Examine the records and identify each line that includes the string "warning". Copy those lines.

» **Data**:
Content starts

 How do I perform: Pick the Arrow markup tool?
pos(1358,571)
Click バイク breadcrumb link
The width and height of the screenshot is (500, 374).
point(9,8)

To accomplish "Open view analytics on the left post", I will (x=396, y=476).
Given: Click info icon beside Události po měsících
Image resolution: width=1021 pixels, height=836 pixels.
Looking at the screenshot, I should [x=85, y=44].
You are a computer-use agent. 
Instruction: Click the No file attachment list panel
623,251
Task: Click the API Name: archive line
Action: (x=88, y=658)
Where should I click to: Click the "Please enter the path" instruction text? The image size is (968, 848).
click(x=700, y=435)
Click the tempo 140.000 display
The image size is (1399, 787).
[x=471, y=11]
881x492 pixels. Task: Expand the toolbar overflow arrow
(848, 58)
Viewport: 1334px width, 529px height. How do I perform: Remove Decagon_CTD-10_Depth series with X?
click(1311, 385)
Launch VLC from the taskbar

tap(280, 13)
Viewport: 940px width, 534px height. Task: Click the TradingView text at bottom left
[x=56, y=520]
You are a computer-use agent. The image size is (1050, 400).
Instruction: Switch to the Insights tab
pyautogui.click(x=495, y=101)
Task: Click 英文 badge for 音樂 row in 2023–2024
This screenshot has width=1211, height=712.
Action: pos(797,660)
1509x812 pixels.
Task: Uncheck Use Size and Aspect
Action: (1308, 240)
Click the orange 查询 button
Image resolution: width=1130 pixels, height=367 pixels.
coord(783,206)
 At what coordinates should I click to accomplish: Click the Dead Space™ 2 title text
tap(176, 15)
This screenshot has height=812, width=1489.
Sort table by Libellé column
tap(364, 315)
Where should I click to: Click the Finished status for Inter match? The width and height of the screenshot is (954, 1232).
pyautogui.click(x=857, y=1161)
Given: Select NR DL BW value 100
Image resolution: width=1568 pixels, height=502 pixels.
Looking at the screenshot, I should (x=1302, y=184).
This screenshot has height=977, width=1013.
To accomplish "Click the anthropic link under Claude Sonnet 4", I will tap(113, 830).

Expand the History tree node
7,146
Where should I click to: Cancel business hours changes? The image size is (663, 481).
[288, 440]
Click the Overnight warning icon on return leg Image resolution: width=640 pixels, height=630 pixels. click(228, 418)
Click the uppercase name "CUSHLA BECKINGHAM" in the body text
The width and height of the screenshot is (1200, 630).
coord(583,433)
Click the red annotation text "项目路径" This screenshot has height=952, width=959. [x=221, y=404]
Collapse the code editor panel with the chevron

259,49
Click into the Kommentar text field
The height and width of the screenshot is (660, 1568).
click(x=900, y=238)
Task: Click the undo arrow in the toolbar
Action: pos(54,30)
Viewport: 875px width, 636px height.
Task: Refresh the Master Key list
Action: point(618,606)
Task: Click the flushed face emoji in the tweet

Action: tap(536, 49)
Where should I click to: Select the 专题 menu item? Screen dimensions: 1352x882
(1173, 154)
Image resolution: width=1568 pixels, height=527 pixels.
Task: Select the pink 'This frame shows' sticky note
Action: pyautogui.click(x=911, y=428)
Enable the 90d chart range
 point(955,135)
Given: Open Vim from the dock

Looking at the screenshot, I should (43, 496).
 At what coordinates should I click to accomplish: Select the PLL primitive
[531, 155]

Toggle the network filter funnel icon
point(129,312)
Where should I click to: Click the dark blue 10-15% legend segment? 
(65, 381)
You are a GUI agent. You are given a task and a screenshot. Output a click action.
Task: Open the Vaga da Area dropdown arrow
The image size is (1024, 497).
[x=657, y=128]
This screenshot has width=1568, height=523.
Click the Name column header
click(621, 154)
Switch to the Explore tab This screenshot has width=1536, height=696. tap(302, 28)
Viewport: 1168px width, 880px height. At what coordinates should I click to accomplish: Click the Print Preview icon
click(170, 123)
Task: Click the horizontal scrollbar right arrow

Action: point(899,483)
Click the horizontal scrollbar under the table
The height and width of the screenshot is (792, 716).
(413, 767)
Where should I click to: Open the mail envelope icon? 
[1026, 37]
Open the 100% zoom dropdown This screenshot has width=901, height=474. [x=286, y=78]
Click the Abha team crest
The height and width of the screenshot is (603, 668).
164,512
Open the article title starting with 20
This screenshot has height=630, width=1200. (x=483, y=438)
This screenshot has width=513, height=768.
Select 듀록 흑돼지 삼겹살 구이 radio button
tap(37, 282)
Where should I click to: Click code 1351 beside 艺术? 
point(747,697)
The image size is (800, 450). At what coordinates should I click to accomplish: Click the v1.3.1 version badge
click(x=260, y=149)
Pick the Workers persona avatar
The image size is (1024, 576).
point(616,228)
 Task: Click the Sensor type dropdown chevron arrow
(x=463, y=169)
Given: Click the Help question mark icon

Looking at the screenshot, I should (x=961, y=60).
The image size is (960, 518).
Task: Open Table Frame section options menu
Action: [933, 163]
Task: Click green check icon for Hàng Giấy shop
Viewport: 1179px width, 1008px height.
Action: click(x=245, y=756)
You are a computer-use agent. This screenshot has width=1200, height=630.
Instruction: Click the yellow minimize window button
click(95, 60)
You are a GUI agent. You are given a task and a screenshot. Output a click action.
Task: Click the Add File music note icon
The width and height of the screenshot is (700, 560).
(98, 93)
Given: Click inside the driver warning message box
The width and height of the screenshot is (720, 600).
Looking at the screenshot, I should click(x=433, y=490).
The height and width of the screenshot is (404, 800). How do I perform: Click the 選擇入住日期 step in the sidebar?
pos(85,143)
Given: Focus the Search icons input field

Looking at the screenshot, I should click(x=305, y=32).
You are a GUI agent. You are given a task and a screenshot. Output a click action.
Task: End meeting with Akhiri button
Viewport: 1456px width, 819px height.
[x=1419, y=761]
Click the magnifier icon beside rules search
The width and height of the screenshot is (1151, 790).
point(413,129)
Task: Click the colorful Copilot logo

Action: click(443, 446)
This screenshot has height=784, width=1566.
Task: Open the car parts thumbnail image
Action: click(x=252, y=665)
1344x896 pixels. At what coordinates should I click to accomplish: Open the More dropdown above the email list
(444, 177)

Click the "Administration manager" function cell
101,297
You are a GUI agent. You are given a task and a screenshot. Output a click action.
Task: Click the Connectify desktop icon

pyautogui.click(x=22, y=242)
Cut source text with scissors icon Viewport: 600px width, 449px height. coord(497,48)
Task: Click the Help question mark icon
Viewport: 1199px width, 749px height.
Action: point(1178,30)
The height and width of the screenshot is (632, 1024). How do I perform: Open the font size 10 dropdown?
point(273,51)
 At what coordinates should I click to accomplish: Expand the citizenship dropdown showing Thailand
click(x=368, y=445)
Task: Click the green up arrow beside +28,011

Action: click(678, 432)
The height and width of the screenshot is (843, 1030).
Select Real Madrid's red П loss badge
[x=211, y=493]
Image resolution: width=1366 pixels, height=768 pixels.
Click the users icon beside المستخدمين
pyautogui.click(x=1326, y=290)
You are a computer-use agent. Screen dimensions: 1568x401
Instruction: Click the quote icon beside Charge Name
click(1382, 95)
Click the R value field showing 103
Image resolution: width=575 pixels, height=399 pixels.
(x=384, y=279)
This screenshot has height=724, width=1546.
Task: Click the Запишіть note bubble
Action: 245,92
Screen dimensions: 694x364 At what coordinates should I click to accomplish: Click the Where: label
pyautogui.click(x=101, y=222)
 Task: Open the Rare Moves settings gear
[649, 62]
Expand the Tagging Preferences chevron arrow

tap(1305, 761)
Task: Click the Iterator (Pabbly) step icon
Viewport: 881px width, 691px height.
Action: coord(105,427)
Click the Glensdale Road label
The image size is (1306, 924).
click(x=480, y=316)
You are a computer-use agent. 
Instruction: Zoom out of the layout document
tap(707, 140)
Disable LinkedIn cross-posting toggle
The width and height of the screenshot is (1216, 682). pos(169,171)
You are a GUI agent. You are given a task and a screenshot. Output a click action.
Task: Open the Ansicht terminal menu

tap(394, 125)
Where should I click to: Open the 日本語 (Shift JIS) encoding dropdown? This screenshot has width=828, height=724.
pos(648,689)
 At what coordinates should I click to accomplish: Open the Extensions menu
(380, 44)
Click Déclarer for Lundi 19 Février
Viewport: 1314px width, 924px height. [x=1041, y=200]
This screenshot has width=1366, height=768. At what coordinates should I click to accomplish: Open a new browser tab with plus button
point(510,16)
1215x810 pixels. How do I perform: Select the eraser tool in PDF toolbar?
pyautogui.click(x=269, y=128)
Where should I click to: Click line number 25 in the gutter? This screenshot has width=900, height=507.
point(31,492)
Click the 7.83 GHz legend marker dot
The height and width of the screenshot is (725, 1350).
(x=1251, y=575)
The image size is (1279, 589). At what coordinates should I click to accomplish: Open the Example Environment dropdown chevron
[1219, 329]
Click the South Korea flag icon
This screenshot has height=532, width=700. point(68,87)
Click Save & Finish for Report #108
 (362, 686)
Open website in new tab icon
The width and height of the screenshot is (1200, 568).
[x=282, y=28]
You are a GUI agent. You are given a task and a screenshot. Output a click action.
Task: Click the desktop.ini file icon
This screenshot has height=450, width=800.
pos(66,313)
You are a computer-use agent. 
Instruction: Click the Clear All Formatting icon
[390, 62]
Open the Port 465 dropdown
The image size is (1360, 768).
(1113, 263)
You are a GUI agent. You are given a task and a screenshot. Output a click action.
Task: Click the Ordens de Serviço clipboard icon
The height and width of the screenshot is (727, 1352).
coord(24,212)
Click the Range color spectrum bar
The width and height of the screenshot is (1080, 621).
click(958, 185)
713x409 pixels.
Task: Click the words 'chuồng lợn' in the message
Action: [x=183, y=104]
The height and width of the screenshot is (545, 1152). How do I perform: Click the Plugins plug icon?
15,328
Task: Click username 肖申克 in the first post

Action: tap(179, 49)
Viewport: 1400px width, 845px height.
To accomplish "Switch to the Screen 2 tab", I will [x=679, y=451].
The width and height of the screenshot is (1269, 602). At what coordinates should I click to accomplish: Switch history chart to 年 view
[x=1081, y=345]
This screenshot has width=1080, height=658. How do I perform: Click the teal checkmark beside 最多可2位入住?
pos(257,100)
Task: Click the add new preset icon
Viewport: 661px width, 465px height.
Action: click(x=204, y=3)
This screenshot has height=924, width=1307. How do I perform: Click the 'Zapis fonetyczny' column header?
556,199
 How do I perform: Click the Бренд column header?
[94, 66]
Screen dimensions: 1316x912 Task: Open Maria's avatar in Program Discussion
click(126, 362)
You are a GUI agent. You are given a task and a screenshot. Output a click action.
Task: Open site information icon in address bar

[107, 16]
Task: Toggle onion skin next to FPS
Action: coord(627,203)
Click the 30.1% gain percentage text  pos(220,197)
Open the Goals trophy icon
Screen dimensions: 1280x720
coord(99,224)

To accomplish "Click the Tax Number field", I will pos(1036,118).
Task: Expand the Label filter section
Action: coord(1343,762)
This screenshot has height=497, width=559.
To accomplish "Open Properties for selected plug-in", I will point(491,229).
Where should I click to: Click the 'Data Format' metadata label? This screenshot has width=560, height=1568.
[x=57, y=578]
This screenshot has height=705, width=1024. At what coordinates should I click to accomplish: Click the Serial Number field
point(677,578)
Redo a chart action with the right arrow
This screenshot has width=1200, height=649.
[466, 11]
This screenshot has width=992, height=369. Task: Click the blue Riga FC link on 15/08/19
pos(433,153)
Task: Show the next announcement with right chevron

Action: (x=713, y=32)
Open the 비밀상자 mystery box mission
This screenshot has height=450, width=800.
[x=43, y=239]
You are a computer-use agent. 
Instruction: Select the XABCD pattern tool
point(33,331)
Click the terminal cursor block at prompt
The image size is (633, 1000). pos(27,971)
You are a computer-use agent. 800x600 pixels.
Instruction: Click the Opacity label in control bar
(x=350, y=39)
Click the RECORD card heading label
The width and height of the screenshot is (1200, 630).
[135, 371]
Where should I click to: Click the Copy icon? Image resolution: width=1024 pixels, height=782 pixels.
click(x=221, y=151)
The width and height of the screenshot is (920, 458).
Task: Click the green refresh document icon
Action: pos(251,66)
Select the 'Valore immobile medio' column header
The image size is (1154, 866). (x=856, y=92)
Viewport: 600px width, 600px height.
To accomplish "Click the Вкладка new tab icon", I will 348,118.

Content ends

» **Written solution**:
Click the Overnight warning icon on return leg Image resolution: width=640 pixels, height=630 pixels. click(228, 418)
Given: Click inside the driver warning message box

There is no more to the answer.